SOURCE DATA:

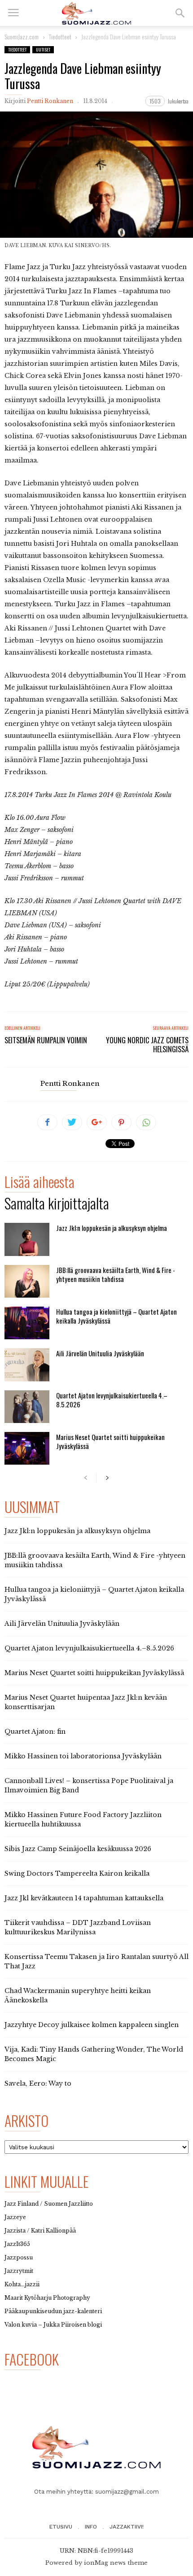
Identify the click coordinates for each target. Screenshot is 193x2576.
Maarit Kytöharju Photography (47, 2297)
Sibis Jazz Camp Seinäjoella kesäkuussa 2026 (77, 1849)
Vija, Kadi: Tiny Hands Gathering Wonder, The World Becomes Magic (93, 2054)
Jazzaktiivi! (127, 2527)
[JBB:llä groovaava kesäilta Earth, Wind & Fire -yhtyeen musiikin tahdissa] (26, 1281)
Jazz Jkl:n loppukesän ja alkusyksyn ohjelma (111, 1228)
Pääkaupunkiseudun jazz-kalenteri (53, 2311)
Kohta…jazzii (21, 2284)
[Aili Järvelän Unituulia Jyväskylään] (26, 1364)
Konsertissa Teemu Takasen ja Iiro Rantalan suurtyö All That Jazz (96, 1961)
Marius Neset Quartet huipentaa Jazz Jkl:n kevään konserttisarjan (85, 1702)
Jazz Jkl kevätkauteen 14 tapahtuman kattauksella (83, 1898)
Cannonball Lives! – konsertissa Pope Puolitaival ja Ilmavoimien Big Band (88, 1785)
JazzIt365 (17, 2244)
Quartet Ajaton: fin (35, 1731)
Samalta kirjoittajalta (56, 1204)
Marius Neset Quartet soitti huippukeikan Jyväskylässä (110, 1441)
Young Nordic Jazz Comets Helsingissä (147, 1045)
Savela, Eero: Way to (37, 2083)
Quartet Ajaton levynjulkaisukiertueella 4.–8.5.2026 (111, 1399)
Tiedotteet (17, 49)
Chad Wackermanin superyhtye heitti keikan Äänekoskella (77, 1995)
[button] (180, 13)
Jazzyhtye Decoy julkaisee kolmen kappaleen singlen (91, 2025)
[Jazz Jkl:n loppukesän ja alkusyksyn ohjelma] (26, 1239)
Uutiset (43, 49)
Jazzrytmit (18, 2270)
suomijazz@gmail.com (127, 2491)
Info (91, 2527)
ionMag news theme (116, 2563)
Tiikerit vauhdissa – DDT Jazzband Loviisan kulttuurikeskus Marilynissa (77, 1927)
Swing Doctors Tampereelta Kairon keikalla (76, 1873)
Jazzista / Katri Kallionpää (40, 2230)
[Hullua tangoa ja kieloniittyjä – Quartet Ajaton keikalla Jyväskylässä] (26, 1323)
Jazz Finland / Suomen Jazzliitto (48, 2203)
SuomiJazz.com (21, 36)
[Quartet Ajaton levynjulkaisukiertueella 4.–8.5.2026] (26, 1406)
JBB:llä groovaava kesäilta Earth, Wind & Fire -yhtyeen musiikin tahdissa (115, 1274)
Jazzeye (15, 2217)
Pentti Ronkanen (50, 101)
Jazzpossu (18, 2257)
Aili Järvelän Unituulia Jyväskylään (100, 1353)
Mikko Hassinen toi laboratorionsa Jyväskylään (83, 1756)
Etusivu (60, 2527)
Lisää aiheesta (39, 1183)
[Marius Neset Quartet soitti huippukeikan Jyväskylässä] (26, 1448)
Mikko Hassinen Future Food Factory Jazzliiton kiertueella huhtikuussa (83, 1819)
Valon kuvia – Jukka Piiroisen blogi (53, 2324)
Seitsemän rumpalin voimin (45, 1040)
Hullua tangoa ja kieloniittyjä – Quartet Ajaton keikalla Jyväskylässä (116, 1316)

EXERCISE REQUIREMENTS: The response should consist only of the lines from the one containing "Mikko Hassinen Future" to the end of the material above, both included.

ANSWER TO THIS EXERCISE:
Mikko Hassinen Future Food Factory Jazzliiton kiertueella huhtikuussa (83, 1819)
Valon kuvia – Jukka Piiroisen blogi (53, 2324)
Seitsemän rumpalin voimin (45, 1040)
Hullua tangoa ja kieloniittyjä – Quartet Ajaton keikalla Jyväskylässä (116, 1316)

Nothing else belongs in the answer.